They went out and found musicians who had something to share - new songs, old traditional songs from home, rappers. The point was to collect the voices and personalities of the people in these refugee camps.

It's cool when people who have linguistic differences and different cultures can communicate together.

It's a totally unsanctioned camp. People just showed up and built what they could. It's 10,000 people living in, at best, plywood shacks; most, in tents. There's no government, no sanitation or facilities. [These people] travel from thousands of miles away with whatever possessions they can carry. Most are trying to get to the UK.

There are a lot of problems involved with all of it, but there's also a really excited spirit in the camp.

I felt like my heart navigation system was spot on. I was in the right place at the right time. Now, you can't go there; the government is shutting it down.

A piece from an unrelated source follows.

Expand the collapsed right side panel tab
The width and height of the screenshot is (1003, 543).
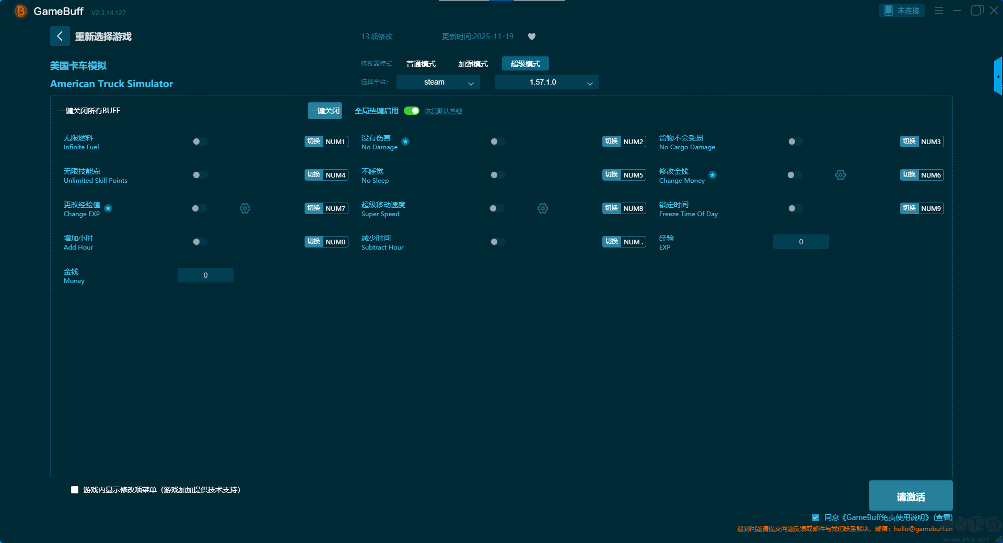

It was just a week, but it was packed. [I was] hanging out with Syrians, Iraqis, Afghanis, Sudanese people of all different colors and styles of dress. It was such a feast for the senses. They put out this amazing hospitality. I thought I'd be driving in supplies, but they were the ones feeding me.

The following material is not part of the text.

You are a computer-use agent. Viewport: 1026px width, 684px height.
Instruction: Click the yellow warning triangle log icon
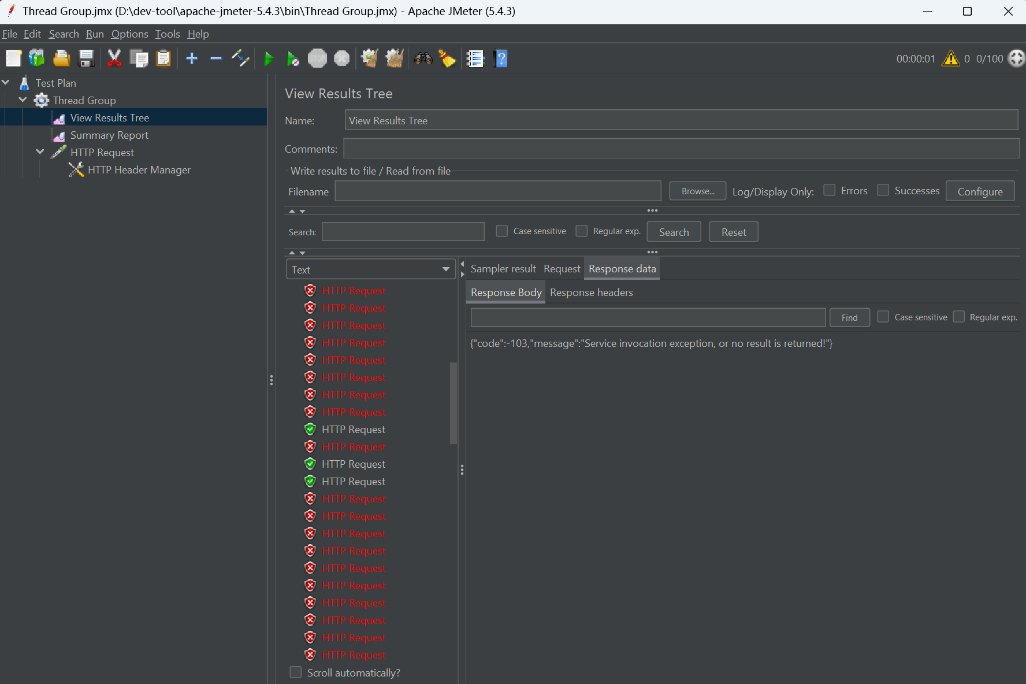click(x=950, y=58)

It was cool for me because it was musical exploration based on real social issues, not just based on a genre. I used to get so excited about fiddles and banjos and, "Oh, let's start a folk school." My vision has gotten bigger than that.

It connected music with real experiences - a real story: leaving home and going out into the unknown, facing racism and prejudice, being at the mercy of the world to exist and find your identity again. What's nice about it now is I really have faces, names and personalities to associate with these problems you hear about.

I know music isn't going to solve it all, but it helps build that empathy and connection.